Mentoring and Group Work!

Mentoring and Group Work!

Last September, Camp Casey Conference Center was host to an exciting experiment in education. Vicki Eveland, Director of MA-SSM and Assistant Professor of Marketing, utilized Camp Casey for a six-day instructional intensive that would take the place of an entire quarter’s worth of traditional campus class time.

Eveland had observed that students who travel abroad with faculty members are much more likely to develop long-lasting mentor relationships throughout college and beyond. Since not every student is able to travel abroad, Eveland thought it would be interesting to see if the bonding experience could be replicated just a few dozen miles from campus, at Camp Casey Conference Center. With support from SPU Provost, Jeff Van Duzer, Eveland received SPU SERVE  grant funding for the experimental, intensive course, which was followed by mentoring and group work throughout the remainder of the quarter.

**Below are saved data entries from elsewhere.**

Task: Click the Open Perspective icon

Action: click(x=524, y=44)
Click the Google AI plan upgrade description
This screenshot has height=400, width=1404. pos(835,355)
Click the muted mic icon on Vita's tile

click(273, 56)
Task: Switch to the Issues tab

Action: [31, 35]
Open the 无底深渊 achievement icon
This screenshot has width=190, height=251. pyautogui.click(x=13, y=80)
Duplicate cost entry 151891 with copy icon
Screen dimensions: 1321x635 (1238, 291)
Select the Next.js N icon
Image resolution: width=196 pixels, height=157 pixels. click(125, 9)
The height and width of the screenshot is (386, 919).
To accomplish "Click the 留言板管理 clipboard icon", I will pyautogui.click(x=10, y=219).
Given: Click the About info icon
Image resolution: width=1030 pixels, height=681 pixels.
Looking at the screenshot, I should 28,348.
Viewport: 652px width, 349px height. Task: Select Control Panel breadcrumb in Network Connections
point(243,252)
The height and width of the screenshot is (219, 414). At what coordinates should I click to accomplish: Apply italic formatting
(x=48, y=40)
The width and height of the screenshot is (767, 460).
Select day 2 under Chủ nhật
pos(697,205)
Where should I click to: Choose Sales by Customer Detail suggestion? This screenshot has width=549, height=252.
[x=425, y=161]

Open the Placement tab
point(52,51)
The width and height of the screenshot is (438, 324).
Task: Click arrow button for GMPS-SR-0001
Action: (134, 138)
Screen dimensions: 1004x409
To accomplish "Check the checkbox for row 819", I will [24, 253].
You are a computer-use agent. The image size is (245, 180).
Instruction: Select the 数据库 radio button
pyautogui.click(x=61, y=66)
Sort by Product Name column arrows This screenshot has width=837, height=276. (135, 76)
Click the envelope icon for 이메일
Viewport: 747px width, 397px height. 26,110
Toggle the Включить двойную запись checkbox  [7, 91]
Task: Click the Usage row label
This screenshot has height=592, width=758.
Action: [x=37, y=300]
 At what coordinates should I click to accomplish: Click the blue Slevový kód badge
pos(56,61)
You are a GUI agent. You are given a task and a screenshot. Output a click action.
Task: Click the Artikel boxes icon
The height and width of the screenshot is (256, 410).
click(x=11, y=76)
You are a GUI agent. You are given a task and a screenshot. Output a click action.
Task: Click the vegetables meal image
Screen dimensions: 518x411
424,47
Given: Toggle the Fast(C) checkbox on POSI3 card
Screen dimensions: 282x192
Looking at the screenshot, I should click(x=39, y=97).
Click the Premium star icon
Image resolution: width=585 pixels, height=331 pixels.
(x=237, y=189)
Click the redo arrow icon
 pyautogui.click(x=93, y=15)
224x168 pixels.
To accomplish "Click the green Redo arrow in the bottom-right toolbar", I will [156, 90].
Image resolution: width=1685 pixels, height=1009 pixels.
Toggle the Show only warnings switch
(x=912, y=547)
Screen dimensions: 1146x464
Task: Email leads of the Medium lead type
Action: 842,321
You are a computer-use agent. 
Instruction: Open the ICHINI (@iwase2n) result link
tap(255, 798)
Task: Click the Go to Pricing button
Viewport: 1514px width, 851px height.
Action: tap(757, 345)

“The goal was to take advantage of the residential setting, to create a tight bonding between students and faculty and to experiment with other means and modes of teaching,” Van Duzer said. “We wanted to experiment with ways that we could teach as effectively, but more efficiently. That is, use up less faculty time for the same pedagogical outcome.”

“When a faculty member travelled abroad with a group of students, very often that formed a bond so that two years later that student still was dropping by the faculty member’s office,” Van Duzer said. “That was the kind of the bond we were looking for.”

Students were asked to come to school one week before the quarter started and attend the instructional intensive at Camp Casey. The rest of the quarter the students and faculty were free to schedule their own time, meeting occasionally to work on the quarterly project and check in. Essentially, the entire class has been completed in the first few weeks of the quarter, but the intense bonding time has given students a support system to draw from as they work on assignments.

“It really did work to build those tight bonds.” Van Duzer said. He believes the key to future success of the program is in gaining faculty support. The program needs faculty champions who want to bring more intensive instruction programs to Camp Casey. The coordination of classes and schedules will take some work, but Van Duzer is hopeful that faculty will see the value of Camp Casey and use the facility to its fullest potential.

“I think faculty can kind of get used to what they are used to, and it’s easier to do the same thing than to do a new thing. We are pushing really hard on the whole notion of innovation as not just a good thing, but almost a necessary thing,” he said.